2nd September 2016
A unified front from policymakers is needed to tackle the pressing issue of record low bond yields, which have tumbled since the EU referendum result says Kames Capital’s chief investment officer Stephen Jones.
Two months on from June’s Brexit vote, the resulting cut in the UK’s base rate to 0.25% and the expansion of quantitative easing has had a profound effect on certain asset classes, boosting valuations for both UK equities and UK government bonds.
However, while in the short term it may have lifted asset prices, it has also left bond yields uncomfortably near to zero, and Jones said policymakers now needed to work closely together to tackle this challenge and its wide-reaching impact on markets.
“Risk markets are feeling the love of benign policies, moderate economic growth, and much lower discount rates,” he said.
“The problem with these low yields, however, is that they intensify the pressure on large institutional balance sheets. The result has been yet another slip for solvency levels for pension schemes, which in turn intensifies the pressure on sponsors to direct earnings away from reinvestment in attractive future opportunities to lessening accrued deficits.”
Jones said collaboration was now needed by UK policymakers if markets are to continue to make progress. “Ultimately, this is not how quantitative easing is supposed to work, and if they are to deal successfully with the greatest set of economic problems in living memory, policymakers – monetary, fiscal and regulatory – need to act in unison.”
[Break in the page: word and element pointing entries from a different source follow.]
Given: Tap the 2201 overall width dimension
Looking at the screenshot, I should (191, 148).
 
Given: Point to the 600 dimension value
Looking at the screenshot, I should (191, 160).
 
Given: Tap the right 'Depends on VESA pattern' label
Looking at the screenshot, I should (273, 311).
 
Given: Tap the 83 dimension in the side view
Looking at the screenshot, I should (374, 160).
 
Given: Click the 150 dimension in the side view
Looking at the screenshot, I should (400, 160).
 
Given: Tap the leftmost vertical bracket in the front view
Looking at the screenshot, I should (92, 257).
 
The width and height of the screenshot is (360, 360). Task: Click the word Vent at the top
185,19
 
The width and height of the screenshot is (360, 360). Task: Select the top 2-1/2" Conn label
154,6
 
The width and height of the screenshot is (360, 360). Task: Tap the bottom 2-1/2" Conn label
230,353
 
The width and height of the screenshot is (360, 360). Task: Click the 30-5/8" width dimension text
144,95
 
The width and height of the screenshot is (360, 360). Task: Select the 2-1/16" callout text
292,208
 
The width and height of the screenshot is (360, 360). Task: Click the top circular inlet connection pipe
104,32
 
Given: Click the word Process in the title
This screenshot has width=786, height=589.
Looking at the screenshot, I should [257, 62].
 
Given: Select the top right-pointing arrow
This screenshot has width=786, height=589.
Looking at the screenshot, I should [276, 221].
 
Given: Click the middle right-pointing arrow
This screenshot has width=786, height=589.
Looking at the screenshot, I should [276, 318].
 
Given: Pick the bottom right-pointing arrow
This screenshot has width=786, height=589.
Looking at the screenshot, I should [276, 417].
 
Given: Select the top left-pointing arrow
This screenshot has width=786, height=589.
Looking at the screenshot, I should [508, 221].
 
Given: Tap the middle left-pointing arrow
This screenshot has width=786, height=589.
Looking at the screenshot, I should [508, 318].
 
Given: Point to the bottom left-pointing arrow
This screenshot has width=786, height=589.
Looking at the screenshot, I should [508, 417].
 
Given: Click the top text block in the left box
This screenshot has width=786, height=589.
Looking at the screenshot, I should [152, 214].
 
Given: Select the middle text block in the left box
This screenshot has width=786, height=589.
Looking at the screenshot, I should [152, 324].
“We look for the autumn/winter to bring a fresh approach to the economic challenges we face and for markets to react favourably. But the stakes are high. Brexit, and the monetary policy response that followed, has taken bond yields to unprecedented levels and if we allow these yields to reflect, rather than stimulate, final demand, then the penalties will be severe.”
While equities and gilts have rallied strongly since Brexit, Jones added some areas are now presenting potential opportunities following referendum-inspired sell-offs.
In particular, UK commercial property has suffered from a sharp downturn in investor sentiment, and Jones said such areas now offer “genuine bargains” given the scale of the falls.
“UK commercial property prices, particularly in the South East, have suffered the most enduring and negative response to the referendum result,” he said.
“The initial ‘run’ on property funds, however, looks to have been an exaggerated reaction given the limited evidence from actual transactions. It is possible that the 20% mark down in some cases will prove to have been a genuine bargain.”